National Conference and PDP boycotted the urban local bodies and panchayat polls which were held last year. Governor Satya Pal Malik had tried his best to convince the leaders of both the parties to come forward and take part in these elections. However, his (Governor’s) magic didn’t work.

Soon after the ULB and panchayat polls ended both the parties (NC and PDP) realized that they have lost control over the local bodies and staying away from these elections was not a wise decision. NC and PDP staying away provided a chance to Congress, BJP and Peoples Conference to project new faces as the future leaders of Kashmir.

After these polls were held NC, PDP and Congress tried coming together and form a government in Jammu and Kashmir but their attempt was thwarted as Governor Malik dissolved the assembly.

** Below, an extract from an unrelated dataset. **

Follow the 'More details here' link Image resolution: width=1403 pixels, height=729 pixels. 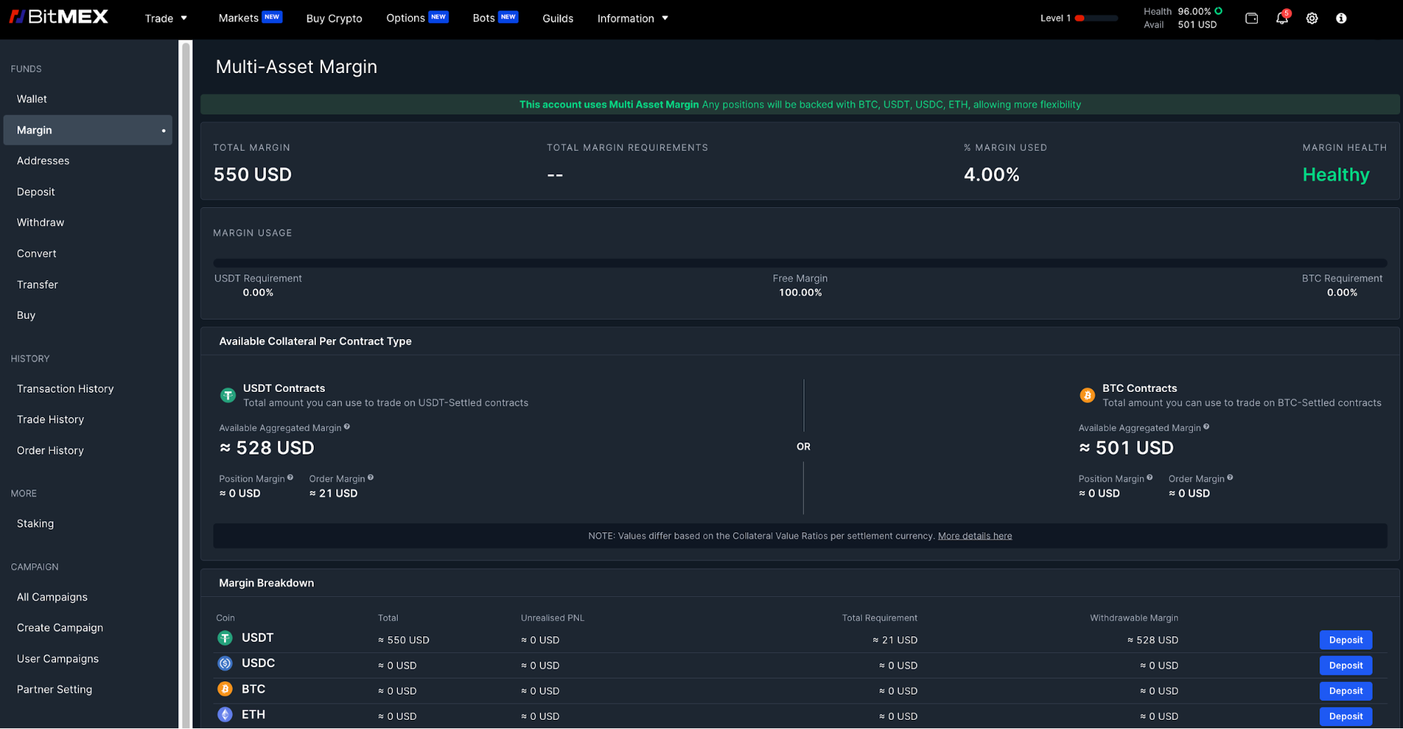[x=975, y=536]
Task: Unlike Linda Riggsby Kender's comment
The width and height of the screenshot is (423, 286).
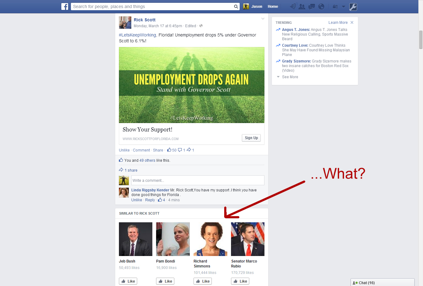Action: 137,200
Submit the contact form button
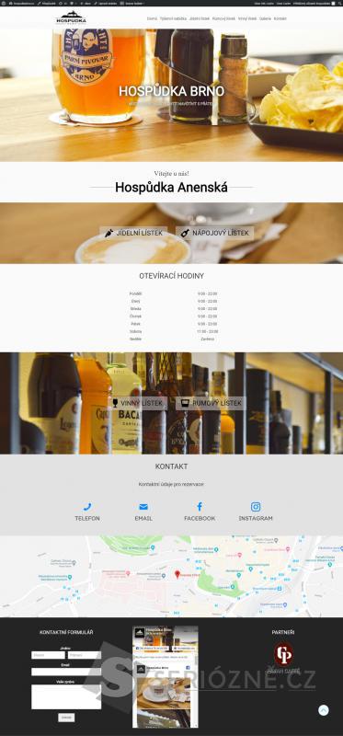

He didn’t entertain the claims of PDP chief Mehbooba Mufti and the Peoples Conference chairman Sajad Lone to form the dispensation in the state.

After the assembly was dissolved, NC declared that it would contest the polls on its own and it has got nothing to do with the PDP. Since the day Assembly has been dissolved National Conference has been making preparations for the polls. The party is hoping that it would emerge as the single largest party in the state but New Delhi seems least interested in allowing NC to make a comeback. It seems that Government of India wants to maintain the status-quo in Jammu and Kashmir at least till the Lok Sabha elections are held.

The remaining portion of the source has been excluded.